Prime Minister John Key says Warner Bros is sending a large team of "heavy-hitters" to New Zealand for two days of talks over the future of The Hobbit.
Doubt has been cast over where the films will be made following a boycott by actors of The Hobbit until producers agreed to meet and negotiate terms and conditions.
The ban was lifted by unions in New Zealand and the United States last week, but executive producer/director Sir Peter Jackson has warned it may not be enough to save the films from going overseas.
Warner Bros is financing the films and says the unions' actions has caused it substantial disruption and damage, forcing it for the first time to consider other locations.
Representatives are in New Zealand this week to meet with the Prime Minister and Sir Peter.
Mr Key says he had a conversation with a senior Warner Bros executive on Sunday, but it is far too early to say whether The Hobbit will remain in New Zealand.
"They're sending down a big team of very heavy-hitters from the west coast of the United States and one of their senior executives from the east coast."
Mr Key says Warner Bros has previously spent over $US1 billion on productions in New Zealand - but there is no question that the union dispute has caused it to be very nervous.
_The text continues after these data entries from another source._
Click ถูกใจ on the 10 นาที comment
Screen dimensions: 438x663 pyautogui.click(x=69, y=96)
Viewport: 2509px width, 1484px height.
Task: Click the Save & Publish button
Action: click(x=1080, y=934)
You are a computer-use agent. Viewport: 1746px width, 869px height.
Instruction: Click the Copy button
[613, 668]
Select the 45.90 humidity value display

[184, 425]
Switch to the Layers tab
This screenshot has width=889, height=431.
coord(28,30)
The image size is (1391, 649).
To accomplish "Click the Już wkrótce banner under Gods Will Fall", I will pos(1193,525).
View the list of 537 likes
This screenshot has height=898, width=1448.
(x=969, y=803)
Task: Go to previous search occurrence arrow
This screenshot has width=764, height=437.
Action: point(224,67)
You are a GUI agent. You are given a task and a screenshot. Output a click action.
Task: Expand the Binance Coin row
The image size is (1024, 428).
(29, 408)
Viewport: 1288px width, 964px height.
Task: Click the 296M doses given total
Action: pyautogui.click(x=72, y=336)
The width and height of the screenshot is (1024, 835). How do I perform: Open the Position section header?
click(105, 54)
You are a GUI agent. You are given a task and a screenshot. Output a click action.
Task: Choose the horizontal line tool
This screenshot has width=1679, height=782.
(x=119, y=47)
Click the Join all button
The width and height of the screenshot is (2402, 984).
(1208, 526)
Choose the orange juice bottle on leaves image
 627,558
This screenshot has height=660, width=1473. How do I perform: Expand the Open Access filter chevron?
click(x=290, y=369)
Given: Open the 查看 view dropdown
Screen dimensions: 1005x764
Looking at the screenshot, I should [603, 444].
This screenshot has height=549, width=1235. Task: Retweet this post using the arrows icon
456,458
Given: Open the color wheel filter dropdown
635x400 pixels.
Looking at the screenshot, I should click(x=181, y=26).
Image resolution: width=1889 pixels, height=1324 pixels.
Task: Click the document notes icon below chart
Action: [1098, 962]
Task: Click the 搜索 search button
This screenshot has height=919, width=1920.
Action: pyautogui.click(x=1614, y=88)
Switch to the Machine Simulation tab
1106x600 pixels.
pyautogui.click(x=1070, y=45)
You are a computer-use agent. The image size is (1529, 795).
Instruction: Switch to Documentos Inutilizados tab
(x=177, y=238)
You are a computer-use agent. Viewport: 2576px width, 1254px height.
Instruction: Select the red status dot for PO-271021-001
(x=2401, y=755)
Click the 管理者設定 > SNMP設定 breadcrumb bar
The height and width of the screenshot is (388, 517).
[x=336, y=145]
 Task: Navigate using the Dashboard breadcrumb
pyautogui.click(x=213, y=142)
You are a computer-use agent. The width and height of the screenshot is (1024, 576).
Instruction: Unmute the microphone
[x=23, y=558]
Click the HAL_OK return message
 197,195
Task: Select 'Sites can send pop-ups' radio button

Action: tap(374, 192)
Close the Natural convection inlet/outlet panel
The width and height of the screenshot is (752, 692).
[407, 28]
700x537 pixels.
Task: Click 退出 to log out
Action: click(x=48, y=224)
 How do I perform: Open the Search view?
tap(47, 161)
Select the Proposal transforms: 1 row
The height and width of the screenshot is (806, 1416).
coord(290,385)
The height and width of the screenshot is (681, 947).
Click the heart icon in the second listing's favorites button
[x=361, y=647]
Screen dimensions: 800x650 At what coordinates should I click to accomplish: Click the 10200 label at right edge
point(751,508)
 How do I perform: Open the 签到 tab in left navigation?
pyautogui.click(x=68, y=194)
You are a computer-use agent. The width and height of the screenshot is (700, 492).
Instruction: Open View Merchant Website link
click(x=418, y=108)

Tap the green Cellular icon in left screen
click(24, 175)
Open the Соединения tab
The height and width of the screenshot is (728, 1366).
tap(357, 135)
Hundreds of people gathered at rallies in Auckland, Wellington, Christchurch, Hamilton, Queenstown and Matamata on Monday to try to convince Warner Bros to keep the films in New Zealand.
Jackson blasts Australian union
Sir Peter Jackson on Monday delivered another strong blast against an Australian trade union that has been advising New Zealand union Actors' Equity and was behind the international boycott.
He warned against turning New Zealand into another state of Australia under the sway of a "destructive" organisation.
At a rally in Wellington, Weta Workshop head Sir Richard Taylor read a statement from Sir Peter, saying interference by the Media, Entertainment and Arts Alliance (MEAA) puts at risk the heart of New Zealand films.
"As an industry, we are perfectly well-equipped through our various guilds to provide excellent terms and conditions for all our film workers.
"We don't open up the door to an Australian trade union, who will never put the interests of Kiwis first, and invest that union with the power to destroy everything we have built."
In the statement, Sir Peter says the rallies will not go unnoticed by Warner Bros executives.
"I know your message to the studio will not go unnoticed. You have said loudly and clearly New Zealand is where The Hobbit films should be made. Their creative DNA is here, this is where Middle Earth was born and this is where it should stay."
The Lord of the Rings trilogy was filmed in New Zealand and grossed nearly $US3 billion worldwide at box office. Statistics New Zealand has put revenue for the entire screen industry at $NZ2.8 billion in 2009, a rise of 6% from 2005.